_Collected data entries_:
↓
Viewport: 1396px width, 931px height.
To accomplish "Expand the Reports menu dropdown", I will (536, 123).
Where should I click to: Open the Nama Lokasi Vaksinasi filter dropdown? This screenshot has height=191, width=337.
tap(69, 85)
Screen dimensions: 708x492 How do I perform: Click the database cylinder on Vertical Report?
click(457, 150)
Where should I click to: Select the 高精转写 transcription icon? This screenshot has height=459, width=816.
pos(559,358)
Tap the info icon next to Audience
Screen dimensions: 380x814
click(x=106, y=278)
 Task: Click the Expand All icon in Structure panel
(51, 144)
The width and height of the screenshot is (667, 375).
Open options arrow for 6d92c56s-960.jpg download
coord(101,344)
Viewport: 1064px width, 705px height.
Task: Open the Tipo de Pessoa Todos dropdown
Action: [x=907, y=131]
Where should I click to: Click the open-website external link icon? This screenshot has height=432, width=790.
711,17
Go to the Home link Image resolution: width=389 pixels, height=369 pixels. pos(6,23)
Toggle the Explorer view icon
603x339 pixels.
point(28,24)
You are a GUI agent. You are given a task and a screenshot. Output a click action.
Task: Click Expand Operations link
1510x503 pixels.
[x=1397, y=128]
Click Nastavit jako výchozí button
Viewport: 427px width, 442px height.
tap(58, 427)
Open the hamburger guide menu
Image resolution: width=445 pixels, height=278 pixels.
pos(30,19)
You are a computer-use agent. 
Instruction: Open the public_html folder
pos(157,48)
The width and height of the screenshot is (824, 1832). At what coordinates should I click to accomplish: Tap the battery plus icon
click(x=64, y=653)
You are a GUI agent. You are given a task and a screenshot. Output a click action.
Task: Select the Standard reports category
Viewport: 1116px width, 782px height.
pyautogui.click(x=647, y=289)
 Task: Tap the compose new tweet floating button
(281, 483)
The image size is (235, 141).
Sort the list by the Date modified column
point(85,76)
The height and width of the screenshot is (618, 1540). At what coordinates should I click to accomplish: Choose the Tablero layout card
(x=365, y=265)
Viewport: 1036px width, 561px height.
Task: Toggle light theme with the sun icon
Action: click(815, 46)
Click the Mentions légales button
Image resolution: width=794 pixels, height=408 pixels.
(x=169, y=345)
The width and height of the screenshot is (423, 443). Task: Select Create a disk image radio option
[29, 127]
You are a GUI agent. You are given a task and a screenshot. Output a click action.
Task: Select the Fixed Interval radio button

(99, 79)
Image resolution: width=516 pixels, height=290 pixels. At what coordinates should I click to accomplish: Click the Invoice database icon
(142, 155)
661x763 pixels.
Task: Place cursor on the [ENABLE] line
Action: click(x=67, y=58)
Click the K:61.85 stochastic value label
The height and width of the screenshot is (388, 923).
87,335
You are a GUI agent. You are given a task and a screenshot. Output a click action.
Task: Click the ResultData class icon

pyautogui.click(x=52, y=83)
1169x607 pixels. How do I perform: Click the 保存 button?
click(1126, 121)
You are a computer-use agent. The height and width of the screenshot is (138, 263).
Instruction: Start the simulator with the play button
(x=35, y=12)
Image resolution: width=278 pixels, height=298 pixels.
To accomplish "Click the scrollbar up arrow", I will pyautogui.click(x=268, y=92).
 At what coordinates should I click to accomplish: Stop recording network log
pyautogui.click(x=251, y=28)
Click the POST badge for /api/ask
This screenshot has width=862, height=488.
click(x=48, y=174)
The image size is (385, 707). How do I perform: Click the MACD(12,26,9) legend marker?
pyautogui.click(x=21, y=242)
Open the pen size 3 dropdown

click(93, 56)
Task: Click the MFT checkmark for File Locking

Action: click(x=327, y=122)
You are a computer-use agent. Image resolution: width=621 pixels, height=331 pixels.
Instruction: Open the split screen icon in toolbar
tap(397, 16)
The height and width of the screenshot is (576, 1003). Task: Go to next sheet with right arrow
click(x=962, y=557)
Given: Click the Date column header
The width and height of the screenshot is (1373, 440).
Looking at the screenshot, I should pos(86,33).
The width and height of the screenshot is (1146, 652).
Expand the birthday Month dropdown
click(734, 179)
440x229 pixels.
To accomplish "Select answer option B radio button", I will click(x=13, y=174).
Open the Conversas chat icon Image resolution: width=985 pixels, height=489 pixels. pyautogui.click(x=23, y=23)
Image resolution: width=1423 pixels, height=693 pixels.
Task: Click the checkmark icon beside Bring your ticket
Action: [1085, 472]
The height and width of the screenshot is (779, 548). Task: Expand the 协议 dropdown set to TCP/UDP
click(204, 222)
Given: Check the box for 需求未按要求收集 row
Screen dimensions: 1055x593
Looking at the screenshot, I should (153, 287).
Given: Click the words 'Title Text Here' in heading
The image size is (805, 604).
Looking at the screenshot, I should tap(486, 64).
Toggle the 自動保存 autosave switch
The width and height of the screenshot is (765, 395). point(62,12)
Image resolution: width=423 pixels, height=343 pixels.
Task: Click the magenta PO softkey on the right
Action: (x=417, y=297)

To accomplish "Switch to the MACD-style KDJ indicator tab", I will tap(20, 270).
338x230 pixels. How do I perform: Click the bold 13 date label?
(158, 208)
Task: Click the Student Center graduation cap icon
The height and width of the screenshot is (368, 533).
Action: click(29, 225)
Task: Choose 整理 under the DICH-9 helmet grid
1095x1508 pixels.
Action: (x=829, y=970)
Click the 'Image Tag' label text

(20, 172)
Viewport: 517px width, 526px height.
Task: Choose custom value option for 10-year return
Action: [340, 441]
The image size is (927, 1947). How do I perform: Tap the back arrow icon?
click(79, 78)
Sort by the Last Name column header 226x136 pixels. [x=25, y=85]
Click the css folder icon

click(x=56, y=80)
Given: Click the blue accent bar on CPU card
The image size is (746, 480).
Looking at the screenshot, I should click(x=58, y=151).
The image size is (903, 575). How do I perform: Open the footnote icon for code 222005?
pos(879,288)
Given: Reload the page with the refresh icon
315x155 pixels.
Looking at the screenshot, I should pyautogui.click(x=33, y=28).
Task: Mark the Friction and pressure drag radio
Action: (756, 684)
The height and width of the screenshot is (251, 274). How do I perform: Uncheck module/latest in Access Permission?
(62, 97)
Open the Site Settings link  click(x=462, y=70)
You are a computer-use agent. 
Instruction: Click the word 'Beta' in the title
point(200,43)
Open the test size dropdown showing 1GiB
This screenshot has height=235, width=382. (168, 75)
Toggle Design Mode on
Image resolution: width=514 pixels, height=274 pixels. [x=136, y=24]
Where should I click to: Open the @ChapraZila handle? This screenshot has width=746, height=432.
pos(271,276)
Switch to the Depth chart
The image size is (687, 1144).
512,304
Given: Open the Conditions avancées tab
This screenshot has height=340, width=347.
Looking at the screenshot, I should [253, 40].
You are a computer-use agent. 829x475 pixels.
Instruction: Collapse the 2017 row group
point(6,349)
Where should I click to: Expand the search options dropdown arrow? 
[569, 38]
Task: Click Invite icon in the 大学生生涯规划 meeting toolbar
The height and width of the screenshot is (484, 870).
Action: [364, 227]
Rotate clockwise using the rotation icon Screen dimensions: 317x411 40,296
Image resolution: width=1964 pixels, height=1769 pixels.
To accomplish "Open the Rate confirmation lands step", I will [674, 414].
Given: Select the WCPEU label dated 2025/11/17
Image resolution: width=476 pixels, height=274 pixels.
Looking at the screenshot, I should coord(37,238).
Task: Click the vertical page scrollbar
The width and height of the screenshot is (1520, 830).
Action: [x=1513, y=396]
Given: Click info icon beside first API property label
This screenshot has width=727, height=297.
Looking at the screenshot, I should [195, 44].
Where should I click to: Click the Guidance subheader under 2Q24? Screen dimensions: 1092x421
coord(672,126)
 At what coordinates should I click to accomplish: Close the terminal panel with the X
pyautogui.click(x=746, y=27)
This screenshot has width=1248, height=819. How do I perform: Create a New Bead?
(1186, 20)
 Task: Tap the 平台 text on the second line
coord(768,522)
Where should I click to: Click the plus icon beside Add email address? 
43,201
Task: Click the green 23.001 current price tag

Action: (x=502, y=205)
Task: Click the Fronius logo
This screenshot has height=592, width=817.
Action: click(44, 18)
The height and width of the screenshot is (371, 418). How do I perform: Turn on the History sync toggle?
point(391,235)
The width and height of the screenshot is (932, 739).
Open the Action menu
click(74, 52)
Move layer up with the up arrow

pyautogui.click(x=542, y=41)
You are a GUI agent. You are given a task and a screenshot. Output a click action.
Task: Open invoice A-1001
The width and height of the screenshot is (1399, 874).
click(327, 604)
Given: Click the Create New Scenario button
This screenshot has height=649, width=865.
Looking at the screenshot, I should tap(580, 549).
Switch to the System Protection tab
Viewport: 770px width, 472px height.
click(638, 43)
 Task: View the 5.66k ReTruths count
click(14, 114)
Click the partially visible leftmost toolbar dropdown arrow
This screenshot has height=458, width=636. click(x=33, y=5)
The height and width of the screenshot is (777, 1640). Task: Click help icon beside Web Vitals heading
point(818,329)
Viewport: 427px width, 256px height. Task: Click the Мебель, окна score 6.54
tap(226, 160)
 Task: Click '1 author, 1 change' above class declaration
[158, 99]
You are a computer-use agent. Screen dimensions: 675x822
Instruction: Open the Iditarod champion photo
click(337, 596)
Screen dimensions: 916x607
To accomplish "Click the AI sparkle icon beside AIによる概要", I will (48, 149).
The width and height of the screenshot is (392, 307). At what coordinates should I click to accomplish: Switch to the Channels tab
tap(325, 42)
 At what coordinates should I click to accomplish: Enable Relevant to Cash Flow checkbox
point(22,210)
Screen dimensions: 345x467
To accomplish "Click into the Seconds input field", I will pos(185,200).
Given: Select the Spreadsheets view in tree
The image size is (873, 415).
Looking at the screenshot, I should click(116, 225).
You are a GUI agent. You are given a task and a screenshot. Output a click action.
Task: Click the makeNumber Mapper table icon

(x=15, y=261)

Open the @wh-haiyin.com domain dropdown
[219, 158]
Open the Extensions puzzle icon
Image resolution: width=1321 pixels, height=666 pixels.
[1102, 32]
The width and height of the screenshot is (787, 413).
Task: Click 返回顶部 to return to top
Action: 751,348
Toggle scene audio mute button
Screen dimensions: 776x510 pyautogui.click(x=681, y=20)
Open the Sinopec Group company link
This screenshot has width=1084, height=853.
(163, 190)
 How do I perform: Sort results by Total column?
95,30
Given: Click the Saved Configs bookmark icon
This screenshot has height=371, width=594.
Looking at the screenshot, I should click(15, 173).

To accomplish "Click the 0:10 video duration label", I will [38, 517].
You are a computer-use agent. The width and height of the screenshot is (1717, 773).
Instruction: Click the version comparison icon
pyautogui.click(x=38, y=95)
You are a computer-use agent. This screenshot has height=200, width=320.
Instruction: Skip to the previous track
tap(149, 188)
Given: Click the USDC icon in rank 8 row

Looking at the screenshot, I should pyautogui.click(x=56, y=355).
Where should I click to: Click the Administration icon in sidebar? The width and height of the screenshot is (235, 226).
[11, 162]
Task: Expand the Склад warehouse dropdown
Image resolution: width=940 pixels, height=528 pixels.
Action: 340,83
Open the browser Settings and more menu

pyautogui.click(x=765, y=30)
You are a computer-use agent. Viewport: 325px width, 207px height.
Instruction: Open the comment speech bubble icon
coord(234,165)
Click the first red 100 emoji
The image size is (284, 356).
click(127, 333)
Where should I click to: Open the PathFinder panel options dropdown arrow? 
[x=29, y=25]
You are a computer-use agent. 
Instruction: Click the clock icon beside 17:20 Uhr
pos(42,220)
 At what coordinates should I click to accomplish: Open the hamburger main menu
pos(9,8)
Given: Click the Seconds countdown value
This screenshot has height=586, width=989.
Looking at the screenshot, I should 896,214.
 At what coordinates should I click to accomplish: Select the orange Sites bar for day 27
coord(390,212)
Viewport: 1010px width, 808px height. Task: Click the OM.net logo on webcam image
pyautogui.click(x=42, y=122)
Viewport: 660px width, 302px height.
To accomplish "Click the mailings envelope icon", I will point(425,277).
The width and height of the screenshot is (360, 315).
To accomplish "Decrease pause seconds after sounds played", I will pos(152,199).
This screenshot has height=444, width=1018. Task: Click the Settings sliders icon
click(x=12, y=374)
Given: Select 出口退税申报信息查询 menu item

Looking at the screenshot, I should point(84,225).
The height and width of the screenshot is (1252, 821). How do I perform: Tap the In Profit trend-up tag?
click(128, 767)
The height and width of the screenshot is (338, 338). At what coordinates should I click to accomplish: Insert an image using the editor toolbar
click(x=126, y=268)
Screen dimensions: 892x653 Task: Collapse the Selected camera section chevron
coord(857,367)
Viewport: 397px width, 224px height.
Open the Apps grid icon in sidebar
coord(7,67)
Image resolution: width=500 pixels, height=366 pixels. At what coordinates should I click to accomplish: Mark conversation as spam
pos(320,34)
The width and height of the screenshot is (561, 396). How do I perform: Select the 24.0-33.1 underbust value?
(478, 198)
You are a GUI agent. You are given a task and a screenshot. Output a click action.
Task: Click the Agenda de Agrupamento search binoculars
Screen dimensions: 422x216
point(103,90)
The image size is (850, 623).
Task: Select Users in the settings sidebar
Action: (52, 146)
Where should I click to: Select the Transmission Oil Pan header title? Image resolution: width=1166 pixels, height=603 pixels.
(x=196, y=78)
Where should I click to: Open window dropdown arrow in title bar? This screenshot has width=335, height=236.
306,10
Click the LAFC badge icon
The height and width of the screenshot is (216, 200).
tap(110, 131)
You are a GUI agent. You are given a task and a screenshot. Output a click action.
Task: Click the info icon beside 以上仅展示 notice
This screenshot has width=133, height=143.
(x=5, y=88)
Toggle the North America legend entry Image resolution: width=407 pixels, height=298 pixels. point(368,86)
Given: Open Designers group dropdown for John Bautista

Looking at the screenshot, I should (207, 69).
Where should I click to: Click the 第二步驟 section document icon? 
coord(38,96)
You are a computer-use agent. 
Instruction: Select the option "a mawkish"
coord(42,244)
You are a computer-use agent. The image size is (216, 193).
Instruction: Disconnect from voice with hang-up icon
↑
_Goal of the exercise_:
Your response should hold the lines from the first line of the entries above through the line with "Tap the info icon next to Audience", each retyped exactly, and nothing else.

_Answer box_:
Viewport: 1396px width, 931px height.
To accomplish "Expand the Reports menu dropdown", I will (536, 123).
Where should I click to: Open the Nama Lokasi Vaksinasi filter dropdown? This screenshot has height=191, width=337.
tap(69, 85)
Screen dimensions: 708x492 How do I perform: Click the database cylinder on Vertical Report?
click(457, 150)
Where should I click to: Select the 高精转写 transcription icon? This screenshot has height=459, width=816.
pos(559,358)
Tap the info icon next to Audience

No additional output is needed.